Process: The final category related to team effectiveness is process variables. These include the following:
a) Common purpose: Effective teams have a common and meaningful purpose that provides direction, momentum, and commitment for members. This purpose is a vision. It’s broader than specific goals.
b) Specific goals: Successful teams translate their common purpose into specific, measurable, and realistic performance goals. Team goals should be challenging.
c) Team efficacy: Effective teams have confidence in themselves. They believe they can succeed. We call this team efficacy.
d) Conflict levels: Conflict in a team isn’t necessarily bad. Conflict can actually improve team effectiveness, although not all types of conflict. Effective teams will be characterized by an appropriate level of conflict.
e) Social loafing: Individuals can hide inside a group. They can engage in social loafing and coast on the group’s effort because their individual contributions cannot be identified. Effective teams undermine this tendency by holding themselves accountable at both the individual and team levels.
TURNING INDIVIDUALS INTO TEAM PLAYERS
The following summarizes the primary options managers have for trying to turn individuals into team players:
Selection: Some people already possess the interpersonal skills to be effective team players. When hiring team members, in addition to the technical skills required for filling the job, care should be taken to ensure that candidates can fulfill their team roles as well as the technical requirements.
Training: A large proportion of people raised on the importance of individual accomplishments can be trained to become team players. Training specialists conduct exercises that allow employees to experience the satisfaction that teamwork can provide. They typically offer workshops to help employees improve their problem-solving, communication, negotiation, conflict-management, and coaching skills.
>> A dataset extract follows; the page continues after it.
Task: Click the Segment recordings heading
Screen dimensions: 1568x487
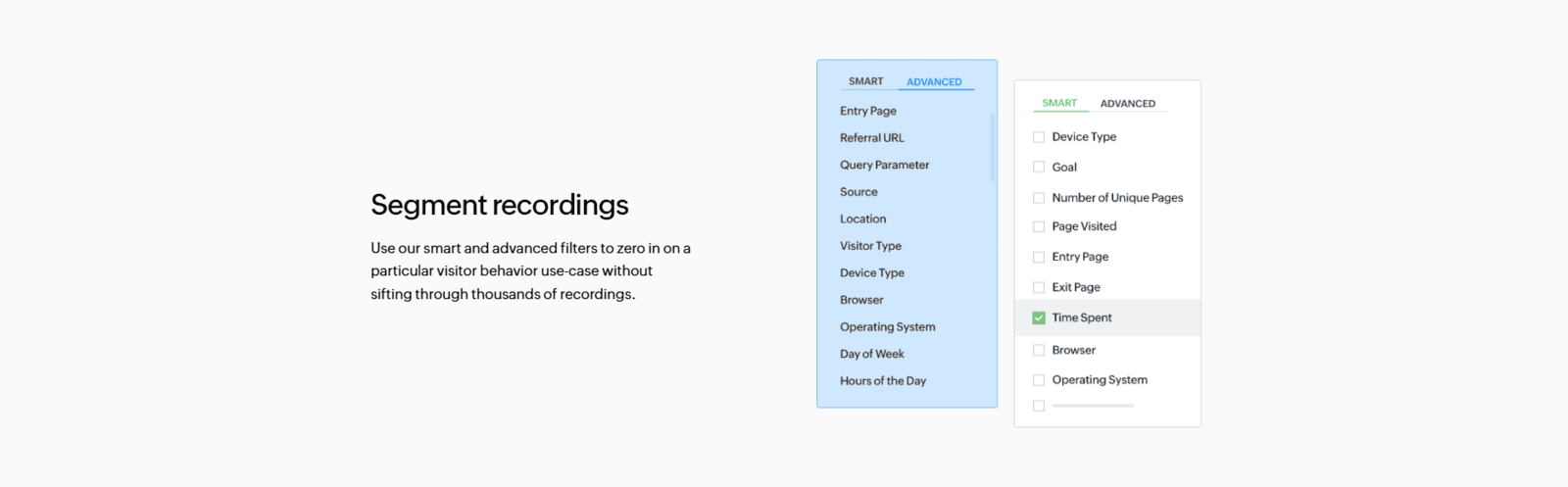Action: pos(500,205)
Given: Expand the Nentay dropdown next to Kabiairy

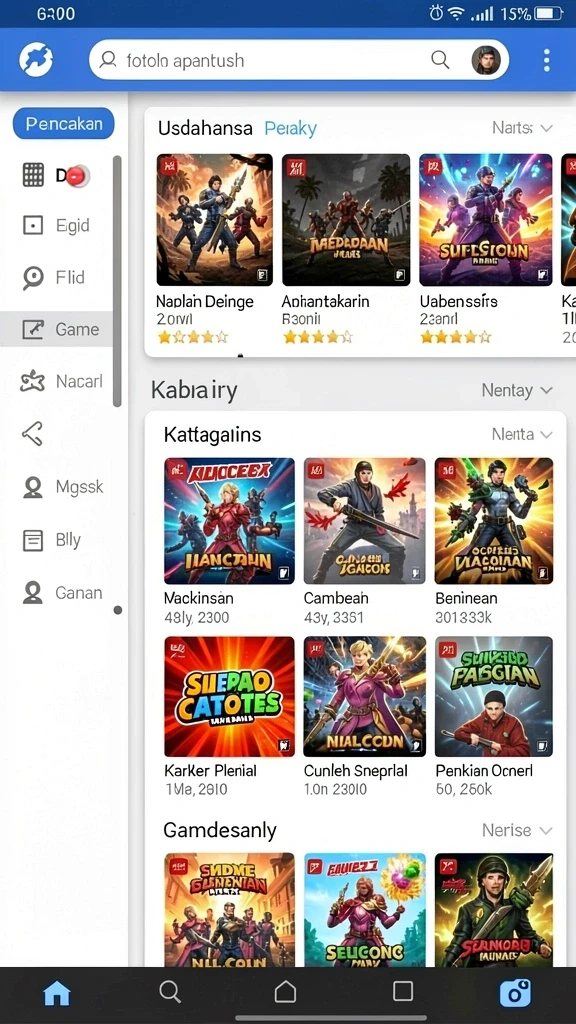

Rewards: Promotion, pay raises, and other forms of recognition should be given to individuals for how effective they are as collaborative team members. Examples of behavior that should be rewarded include training new colleagues, sharing information with teammates, helping to resolve team conflicts, and mastering new skills that the team needs but in which it is deficient. Lastly, team members should be given the intrinsic rewards that employees can receive from teamwork. It is exciting and satisfying to be an integral part of a successful team.